At each lock we were blown sideways to starboard. As we do not have thrusters, Mark had one shot at getting me (on the bow) to the overhanging line to snag and hold on for dear life. Mark then cut the engine and raced for the stern overhanging line. With the effect of the wind, sometimes this was not pretty!

Once we were secured fore and aft, the lock master lowered the level of the water. At this stage, Bushranger started a little jig of bow / stern tip. Mark and I pushed off the lock walls as best we could to save our fenders from becoming dosed in slime and crud, as well as saving our wooden handrails from damage. All the time, we clutched the overhanging lines, trying to keep some sort of control to the washing machine motion. The lines were wet, slimy and slippery even while wearing gloves. In two locks, Mark and I were almost overcome with the force of the wind and Bushranger’s momentum, needing to secure the line around a cleat whilst trying to pay out lengths of line slowly and judiciously. Thank goodness we did not share any of the locks with other boats.

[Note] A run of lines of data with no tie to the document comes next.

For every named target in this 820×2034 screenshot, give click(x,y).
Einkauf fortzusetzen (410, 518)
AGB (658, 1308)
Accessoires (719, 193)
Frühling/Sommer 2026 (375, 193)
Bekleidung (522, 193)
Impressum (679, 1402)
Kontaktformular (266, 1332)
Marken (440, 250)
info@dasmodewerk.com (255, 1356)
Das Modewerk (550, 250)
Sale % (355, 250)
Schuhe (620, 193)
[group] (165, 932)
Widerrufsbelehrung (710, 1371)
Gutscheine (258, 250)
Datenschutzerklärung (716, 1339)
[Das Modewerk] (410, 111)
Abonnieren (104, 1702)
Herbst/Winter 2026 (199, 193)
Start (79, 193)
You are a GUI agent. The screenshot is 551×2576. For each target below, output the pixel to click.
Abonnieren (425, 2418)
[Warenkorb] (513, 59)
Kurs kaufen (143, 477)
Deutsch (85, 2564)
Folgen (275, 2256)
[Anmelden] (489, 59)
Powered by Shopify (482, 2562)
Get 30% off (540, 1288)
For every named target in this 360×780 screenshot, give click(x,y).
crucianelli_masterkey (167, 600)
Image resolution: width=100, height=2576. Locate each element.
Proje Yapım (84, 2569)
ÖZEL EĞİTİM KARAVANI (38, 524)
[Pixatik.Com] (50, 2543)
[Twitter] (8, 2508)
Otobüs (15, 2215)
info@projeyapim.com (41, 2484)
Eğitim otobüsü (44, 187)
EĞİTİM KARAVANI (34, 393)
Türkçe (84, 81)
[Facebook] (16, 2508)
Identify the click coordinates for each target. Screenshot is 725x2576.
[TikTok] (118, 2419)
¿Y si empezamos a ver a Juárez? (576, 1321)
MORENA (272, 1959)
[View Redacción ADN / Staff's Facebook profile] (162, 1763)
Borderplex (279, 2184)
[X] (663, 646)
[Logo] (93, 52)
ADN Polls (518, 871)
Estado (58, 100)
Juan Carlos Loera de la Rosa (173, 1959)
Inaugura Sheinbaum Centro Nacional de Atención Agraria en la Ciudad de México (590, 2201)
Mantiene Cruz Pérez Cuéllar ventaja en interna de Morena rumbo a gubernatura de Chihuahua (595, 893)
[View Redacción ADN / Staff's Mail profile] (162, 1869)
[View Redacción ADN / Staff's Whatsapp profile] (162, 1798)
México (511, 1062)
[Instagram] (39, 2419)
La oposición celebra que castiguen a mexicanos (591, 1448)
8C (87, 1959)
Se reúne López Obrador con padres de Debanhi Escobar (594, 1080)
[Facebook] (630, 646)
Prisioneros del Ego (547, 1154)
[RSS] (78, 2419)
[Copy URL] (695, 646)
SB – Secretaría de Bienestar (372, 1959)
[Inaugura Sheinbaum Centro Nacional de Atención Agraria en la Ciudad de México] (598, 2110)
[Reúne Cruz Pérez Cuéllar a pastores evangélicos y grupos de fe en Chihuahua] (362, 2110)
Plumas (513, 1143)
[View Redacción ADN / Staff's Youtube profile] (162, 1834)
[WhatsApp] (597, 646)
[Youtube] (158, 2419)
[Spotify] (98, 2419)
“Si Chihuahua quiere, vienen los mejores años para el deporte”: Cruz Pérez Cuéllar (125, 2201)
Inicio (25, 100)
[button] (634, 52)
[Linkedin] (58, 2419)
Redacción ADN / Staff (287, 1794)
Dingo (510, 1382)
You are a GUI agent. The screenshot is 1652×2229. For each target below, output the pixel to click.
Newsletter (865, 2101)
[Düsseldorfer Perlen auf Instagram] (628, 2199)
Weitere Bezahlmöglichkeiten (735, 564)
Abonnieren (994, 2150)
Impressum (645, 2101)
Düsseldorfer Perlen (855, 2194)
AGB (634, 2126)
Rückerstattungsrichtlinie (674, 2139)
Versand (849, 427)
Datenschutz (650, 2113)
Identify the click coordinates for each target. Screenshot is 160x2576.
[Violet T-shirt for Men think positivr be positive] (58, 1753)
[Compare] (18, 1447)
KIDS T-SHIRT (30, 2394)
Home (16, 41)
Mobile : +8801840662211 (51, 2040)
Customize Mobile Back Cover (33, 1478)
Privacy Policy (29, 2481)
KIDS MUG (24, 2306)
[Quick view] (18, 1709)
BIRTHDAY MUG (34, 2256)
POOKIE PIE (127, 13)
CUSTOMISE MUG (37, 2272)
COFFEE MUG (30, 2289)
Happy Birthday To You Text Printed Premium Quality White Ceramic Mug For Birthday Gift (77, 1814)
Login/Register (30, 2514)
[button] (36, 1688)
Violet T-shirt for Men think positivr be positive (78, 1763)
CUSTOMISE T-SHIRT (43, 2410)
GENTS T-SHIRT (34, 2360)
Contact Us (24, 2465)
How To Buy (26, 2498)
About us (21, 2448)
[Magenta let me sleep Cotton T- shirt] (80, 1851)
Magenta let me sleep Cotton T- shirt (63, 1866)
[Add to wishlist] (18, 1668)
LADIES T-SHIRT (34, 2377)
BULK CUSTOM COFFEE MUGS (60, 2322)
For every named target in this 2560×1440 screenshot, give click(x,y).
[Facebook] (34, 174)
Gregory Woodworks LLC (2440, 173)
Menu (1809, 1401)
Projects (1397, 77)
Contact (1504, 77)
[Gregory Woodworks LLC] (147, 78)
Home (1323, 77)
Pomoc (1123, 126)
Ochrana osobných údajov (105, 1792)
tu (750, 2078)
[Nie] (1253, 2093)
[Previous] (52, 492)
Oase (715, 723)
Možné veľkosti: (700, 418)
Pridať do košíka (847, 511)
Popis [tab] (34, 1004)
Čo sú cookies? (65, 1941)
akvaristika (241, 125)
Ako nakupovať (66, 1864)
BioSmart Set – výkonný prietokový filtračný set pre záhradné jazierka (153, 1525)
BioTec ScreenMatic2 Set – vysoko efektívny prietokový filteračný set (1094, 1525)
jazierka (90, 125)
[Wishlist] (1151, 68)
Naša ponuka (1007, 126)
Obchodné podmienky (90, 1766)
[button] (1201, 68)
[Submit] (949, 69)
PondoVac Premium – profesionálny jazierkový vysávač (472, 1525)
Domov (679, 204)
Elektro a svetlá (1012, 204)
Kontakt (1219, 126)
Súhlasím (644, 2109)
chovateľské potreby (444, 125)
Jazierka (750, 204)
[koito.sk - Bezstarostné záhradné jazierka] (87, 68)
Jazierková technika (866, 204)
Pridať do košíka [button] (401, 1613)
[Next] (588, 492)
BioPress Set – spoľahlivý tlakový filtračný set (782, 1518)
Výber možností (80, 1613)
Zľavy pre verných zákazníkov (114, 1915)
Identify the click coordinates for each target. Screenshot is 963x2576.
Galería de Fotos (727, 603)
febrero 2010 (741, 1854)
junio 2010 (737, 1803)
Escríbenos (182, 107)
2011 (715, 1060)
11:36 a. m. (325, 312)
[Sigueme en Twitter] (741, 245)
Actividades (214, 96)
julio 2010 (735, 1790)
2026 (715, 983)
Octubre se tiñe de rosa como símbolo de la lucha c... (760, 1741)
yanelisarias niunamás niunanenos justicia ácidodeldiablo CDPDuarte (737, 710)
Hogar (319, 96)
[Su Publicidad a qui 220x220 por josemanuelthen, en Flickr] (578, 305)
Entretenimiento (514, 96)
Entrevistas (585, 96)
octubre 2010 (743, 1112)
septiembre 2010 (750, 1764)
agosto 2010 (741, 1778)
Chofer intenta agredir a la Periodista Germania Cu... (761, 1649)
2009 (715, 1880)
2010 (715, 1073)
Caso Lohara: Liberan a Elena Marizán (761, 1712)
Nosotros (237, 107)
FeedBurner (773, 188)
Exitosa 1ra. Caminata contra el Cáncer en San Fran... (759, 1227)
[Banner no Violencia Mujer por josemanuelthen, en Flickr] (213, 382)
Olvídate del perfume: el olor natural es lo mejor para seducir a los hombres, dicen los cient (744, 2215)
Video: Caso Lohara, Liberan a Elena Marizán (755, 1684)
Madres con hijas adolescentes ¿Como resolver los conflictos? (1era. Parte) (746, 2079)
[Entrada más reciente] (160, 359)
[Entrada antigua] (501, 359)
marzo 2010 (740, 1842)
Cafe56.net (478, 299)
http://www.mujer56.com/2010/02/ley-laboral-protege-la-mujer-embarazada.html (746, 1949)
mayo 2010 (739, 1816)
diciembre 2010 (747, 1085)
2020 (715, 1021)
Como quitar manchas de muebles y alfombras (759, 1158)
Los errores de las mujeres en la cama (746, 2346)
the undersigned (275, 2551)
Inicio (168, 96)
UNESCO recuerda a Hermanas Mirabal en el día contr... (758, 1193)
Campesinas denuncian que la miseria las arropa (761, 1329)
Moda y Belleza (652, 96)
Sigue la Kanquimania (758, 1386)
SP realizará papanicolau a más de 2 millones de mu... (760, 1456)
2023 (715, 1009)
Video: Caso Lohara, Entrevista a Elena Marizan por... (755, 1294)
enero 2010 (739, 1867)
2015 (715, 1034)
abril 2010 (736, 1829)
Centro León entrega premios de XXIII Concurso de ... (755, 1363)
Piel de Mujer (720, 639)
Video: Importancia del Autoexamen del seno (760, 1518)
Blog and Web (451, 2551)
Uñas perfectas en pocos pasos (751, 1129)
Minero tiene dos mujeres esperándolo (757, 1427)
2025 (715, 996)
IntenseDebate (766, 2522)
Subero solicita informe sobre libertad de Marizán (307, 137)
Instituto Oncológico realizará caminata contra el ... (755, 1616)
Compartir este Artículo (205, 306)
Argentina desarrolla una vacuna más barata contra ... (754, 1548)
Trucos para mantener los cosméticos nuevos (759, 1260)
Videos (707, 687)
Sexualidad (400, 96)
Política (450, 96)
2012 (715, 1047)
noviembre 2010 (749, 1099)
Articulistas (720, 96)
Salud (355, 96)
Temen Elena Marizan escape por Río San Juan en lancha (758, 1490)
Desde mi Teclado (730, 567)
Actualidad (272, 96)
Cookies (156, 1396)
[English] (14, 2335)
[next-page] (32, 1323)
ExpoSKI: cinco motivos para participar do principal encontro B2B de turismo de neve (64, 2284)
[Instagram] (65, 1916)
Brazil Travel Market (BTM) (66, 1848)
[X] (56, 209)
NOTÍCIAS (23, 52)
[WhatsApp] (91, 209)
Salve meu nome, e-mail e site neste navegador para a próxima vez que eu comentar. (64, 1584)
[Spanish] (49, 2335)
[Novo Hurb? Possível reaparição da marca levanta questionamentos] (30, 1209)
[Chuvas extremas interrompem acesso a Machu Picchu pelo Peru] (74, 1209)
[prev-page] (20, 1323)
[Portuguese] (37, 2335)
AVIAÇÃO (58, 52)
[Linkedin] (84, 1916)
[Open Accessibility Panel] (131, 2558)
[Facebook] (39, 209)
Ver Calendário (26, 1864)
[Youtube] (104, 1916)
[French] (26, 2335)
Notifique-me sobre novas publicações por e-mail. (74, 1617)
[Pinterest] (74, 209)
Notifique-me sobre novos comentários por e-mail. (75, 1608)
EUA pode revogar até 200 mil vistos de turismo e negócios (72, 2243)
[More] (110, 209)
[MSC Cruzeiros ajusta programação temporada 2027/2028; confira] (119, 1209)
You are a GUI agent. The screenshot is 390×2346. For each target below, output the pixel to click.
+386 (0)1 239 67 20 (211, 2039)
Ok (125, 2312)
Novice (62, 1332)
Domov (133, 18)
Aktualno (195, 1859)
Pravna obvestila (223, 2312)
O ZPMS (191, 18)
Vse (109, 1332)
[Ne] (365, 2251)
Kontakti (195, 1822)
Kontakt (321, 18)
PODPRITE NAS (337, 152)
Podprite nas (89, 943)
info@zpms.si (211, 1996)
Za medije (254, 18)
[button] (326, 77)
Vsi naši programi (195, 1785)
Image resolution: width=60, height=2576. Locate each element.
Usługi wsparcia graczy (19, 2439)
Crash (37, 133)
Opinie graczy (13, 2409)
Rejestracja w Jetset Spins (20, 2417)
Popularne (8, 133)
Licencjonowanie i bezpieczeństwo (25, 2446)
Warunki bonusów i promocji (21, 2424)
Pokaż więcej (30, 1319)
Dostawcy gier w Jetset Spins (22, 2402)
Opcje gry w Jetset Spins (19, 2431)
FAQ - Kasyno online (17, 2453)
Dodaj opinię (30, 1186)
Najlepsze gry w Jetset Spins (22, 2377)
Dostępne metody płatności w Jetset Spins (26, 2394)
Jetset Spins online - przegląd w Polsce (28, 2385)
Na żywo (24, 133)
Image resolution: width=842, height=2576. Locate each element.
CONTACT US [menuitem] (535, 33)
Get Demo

I do not wish to repeat today’s sailing conditions. I am pleased we survived the day intact, only a little muscle sore. We now reside in the lovely town of Oswego. One more lock and we will be on Lake Ontario. Tonight, we reside gently bobbing alongside the town wall, safe between the last two locks.

The day was not all bad. After tying up, we went exploring on foot. We visited Fort Ontario, erected in 1755, which has seen many battles with the French, Indians and British. It was used in the Revolutionary War, War of 1812, American Civil War, and during WW1 and WW11, where it was used as a Jewish refugee camp. We also visited a barracks which has been converted into the Safe Haven Museum showcasing the Jewish refugees and their life at Fort Oswego.

The sun has set. The wind has dropped.

Such is Life!

History alive

Today, history came alive on the Erie Canal. We sailed from Newark to Lyons this morning and were met by Bob Stopper who graciously gave us a land tour of his home town and the surrounding three Erie Canals: Clinton’s Ditch (the original 1817-1825); the second canal (1836-1862); the third canal – entirely new and enlarged canal system (1905-1918). We knew the third canal, as that is what we have been navigating onboard Bushranger.

What we didn’t know was the extent and the reasons behind the first two canals. The town of Lyons was the convergence of all three canals. Bob Stopper took us on an historical trip to ’discover’ Clinton’s Ditch, the shallowest (uniformly 4 feet deep) and narrowest of the canals.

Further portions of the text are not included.